[A run of items]
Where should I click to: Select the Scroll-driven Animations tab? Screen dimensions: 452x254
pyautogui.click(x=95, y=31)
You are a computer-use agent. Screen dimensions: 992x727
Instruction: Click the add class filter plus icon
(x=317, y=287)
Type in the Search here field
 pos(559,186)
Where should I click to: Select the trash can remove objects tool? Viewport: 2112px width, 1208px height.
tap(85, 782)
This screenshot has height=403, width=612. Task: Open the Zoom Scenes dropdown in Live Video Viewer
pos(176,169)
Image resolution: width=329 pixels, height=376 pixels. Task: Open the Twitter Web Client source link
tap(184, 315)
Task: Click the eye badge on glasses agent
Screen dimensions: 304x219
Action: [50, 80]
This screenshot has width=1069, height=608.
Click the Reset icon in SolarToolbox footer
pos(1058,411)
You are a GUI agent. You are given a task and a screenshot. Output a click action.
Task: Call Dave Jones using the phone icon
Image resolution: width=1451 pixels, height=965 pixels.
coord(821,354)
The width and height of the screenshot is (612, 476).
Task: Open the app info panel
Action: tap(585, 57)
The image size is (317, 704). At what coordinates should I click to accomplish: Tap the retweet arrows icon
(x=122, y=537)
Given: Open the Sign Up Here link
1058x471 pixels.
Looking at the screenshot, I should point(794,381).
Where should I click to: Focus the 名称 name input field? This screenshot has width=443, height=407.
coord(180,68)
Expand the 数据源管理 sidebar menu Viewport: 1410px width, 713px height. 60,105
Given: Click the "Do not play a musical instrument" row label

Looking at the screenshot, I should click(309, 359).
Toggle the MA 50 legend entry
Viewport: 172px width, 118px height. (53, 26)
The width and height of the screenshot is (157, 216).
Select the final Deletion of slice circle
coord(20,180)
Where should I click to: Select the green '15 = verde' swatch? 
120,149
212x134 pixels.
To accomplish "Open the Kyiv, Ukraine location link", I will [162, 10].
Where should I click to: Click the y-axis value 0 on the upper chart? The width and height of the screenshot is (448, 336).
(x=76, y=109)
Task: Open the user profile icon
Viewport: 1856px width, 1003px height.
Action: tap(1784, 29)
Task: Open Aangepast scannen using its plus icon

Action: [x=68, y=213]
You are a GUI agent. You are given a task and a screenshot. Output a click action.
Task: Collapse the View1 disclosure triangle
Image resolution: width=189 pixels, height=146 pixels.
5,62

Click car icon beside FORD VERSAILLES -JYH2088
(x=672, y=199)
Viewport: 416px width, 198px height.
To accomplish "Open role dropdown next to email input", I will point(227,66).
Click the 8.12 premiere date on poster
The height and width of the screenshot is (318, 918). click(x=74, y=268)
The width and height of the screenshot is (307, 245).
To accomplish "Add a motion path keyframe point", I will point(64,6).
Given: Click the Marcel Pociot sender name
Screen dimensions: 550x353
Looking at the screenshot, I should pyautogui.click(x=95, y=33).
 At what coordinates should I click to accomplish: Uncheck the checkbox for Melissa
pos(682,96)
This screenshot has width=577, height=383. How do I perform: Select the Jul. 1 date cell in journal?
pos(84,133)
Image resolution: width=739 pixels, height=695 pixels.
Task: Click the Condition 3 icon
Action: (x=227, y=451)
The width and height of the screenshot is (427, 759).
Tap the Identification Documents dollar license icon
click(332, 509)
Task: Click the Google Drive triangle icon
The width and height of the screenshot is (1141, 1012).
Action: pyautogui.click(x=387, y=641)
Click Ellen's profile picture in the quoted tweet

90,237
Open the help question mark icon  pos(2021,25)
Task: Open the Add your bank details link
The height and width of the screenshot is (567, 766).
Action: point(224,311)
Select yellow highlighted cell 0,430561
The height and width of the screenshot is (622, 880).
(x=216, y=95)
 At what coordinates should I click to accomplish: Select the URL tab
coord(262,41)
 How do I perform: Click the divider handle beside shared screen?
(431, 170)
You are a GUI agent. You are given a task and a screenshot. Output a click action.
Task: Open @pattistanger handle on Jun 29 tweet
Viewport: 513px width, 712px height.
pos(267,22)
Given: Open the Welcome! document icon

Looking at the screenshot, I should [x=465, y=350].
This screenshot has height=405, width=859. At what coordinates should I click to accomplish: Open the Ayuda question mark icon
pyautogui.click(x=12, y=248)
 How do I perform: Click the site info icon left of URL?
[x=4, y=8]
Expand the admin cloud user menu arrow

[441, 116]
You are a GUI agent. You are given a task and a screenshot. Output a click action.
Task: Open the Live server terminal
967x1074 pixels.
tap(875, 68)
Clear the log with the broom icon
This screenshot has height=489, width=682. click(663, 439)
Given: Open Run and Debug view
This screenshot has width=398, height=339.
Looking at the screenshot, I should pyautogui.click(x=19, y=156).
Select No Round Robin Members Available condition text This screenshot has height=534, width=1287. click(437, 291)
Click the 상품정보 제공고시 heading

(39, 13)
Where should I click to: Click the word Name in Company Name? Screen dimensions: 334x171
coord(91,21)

# Exercise details
Starting with the first item and going on through the line containing "pos(559,186)", rewrite every line, request lines included, scaling each coordinate in the answers by 1.95 and rounding to whole numbers with halves rounded up. Leave all numbers in the request lines unchanged.

# Solution to the problem
Where should I click to: Select the Scroll-driven Animations tab? Screen dimensions: 452x254
pyautogui.click(x=185, y=60)
You are a computer-use agent. Screen dimensions: 992x727
Instruction: Click the add class filter plus icon
(x=618, y=560)
Type in the Search here field
 pos(1090,363)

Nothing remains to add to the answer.